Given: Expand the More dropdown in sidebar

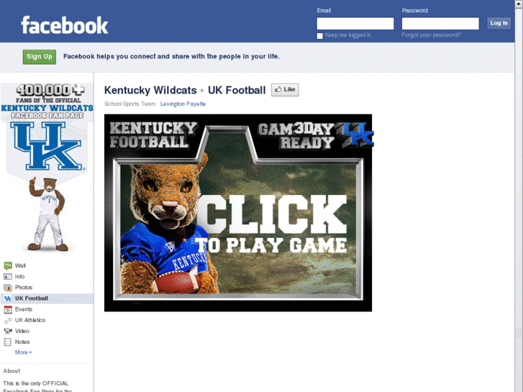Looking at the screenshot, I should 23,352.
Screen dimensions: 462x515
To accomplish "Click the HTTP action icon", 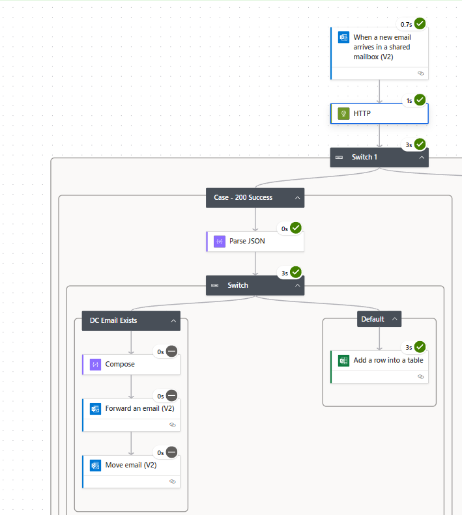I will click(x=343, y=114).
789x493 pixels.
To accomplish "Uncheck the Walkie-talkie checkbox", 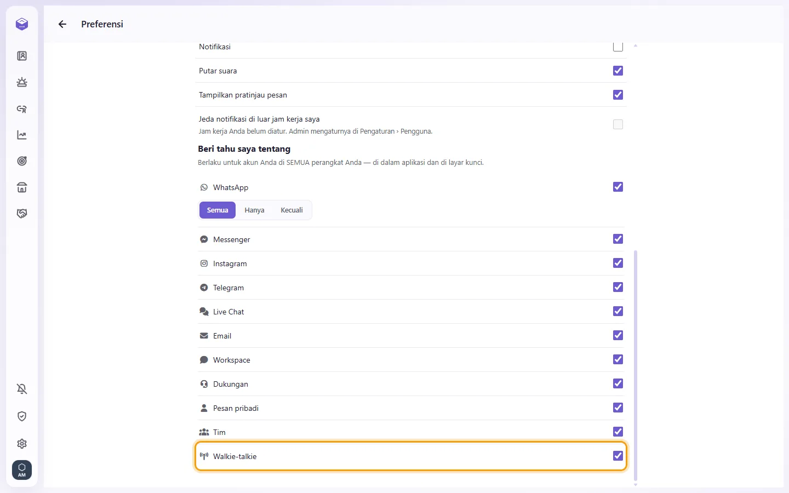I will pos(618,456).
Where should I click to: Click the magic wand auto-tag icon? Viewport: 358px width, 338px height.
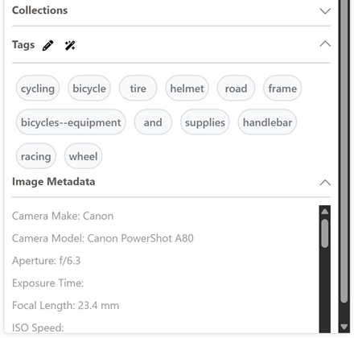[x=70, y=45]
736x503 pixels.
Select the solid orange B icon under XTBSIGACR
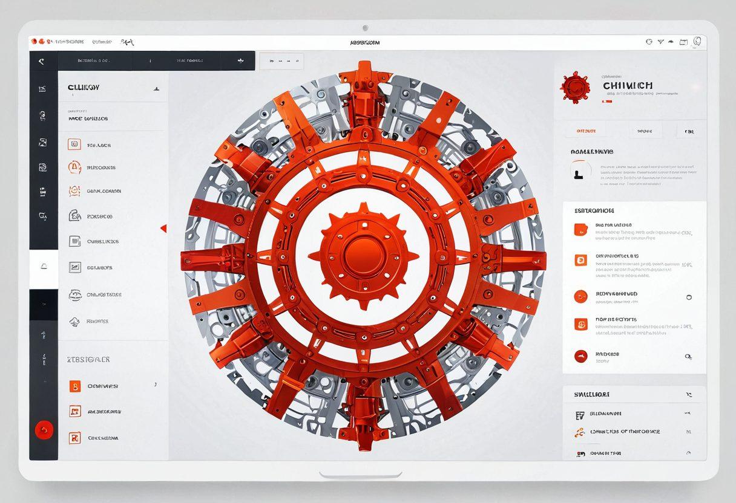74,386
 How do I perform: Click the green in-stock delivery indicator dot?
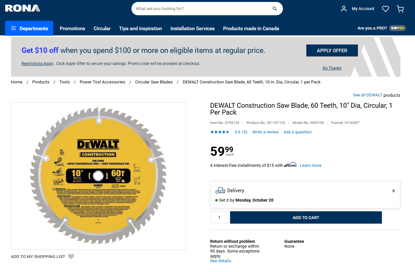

[Written instruction] Reproduce every line from the one containing "Where should I" down to the end of the items, leaving the pictures out.

[Finished task]
Where should I click to: Click the magic wand auto-tag icon? Viewport: 358px width, 338px height.
[x=70, y=45]
736x503 pixels.
Select the solid orange B icon under XTBSIGACR
74,386
 How do I perform: Click the green in-stock delivery indicator dot?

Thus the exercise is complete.